Last summer I had the pleasure of visiting Montreal. When I was there, I stumbled upon Tam Tams, a weekly event that takes place at Mont. Royal Park, the top of Montreal. The park was alive! A drum circle hosted an assortment of instruments from djembes to Tupperware, and guitars to saxophones. Dancers indulged in the rhythms and the noise. Vendors sold crafts and jewellery. “L’hacky”, hacky sack over mini volley ball nets, took place in sand pits. Further into the park, circus-folk somersaulted on slacklines and twirled in aerial silks that hung from the tallest trees. Deeper into the forest on a dusty dirt field, LARPers (Live Action Role Players) epically battled—wearing chain mail and with foam swords—to defend their titles as knights, lords, and kings.
Everyone in the park was having an incredible time and what moved me the most was the sheer diversity of the people. Parents and families, teenagers and students, elderly and middle-aged, even homeless and drug dealers all share in an experience of creativity and joy on Sundays in Montréal. Clearly, I was enamoured by Tam Tams.
I sought to bring an event similar to this to the city of Hamilton. And so was born Ham Jams. In association with 100in1Day, an international festival of civic engagement, I tried to re-create the feeling of complete acceptance that each and every person has at Tam Tams. During planning, I reached out to many groups who are involved in the activities that took place at Tam Tams. There were two groups that whole-heartedly agreed to collaborate for this project. The Naked Beat, a local drum circle group, promoted the event to their members. Play Project, an organization dedicated to educating the community about the benefits of parkour, was so enthusiastic with helping that the organizer, Trevor de Groot, offered to run a workshop. Trevor has an extraordinary passion for parkour because his life was changed by the sport. It changed not only his physical health, but also his career, as he will be opening a parkour gym in Burlington next year. Play Project’s enthusiasm was incredibly appreciated and you can check out more information on this wonderful organization here.
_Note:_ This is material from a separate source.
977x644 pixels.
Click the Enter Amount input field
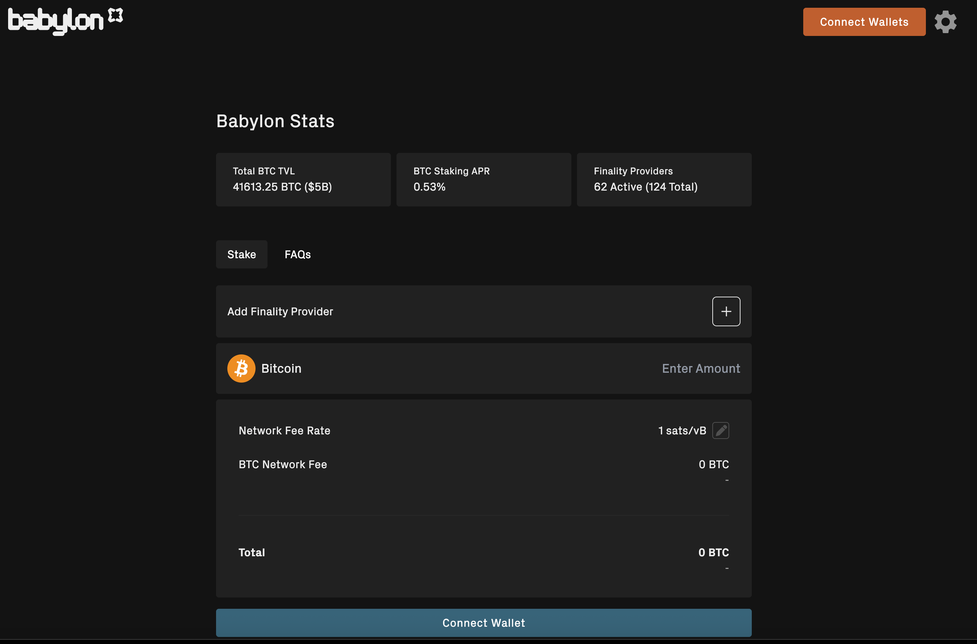[x=700, y=368]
The purpose of 100in1Day is to show people that anyone is capable of implementing a change within their communities. It is not just policy makers and politicians that make a difference in cities. In fact it is the combined efforts of community members that impact the environmental, social, and political climates of our cities. This festival shows the average person that anyone can make a positive difference if they choose to. Except in the city of Hamilton, this isn’t as easy as it may seem.
A week before Ham Jams, I received an e-mail from the city asking for a description of the event in case it qualified as a special event. I had been guaranteed by 100in1Day organizers that I wouldn’t need to file a SEAT application (Hamilton’s Special Event Advisory Team). Days before the event and in response to my description, I was told by a city employee I would need to submit this application. Days later while waiting for clarification from 100in1Day organizers, I got an e-mail from a different city employee at facility bookings indicating in fact, I did not need to fill out an application; however, I needed to fill out some other forms. The city wanted my credit card information to book space at Bayfront Park and to pay for insurance, but no price was listed and minimal details were given. Frustrated, I again contacted 100in1Day organizers, who also have day jobs and 100+ other events they are helping to coordinate. They told me that they would work with the City of Hamilton staff they’ve been in contact with and in the meantime to continue with promoting and planning the event.
At this point I was imagining that if I ran the event, a best case scenario involved getting arrested, which would be excellent publicity for Ham Jams. A worst case scenario involved receiving a fine for having a get together with some friends at a park. On the day of the event, sadly no one came to arrest me and luckily no one came to deliver a fine. The time lost in waiting to hear from the city and organizers was time I had lost in promoting the event. Despite the smaller than anticipated scale of the event, overall I felt satisfied. My favourite moment of the day was when we were by the boat launch, dancing to the rhythms from the drum circle, and playing catch with several children, some friends, and a grandmother who had been walking by. In this moment, Ham Jams had become the diverse, inclusive community I had been hoping to create.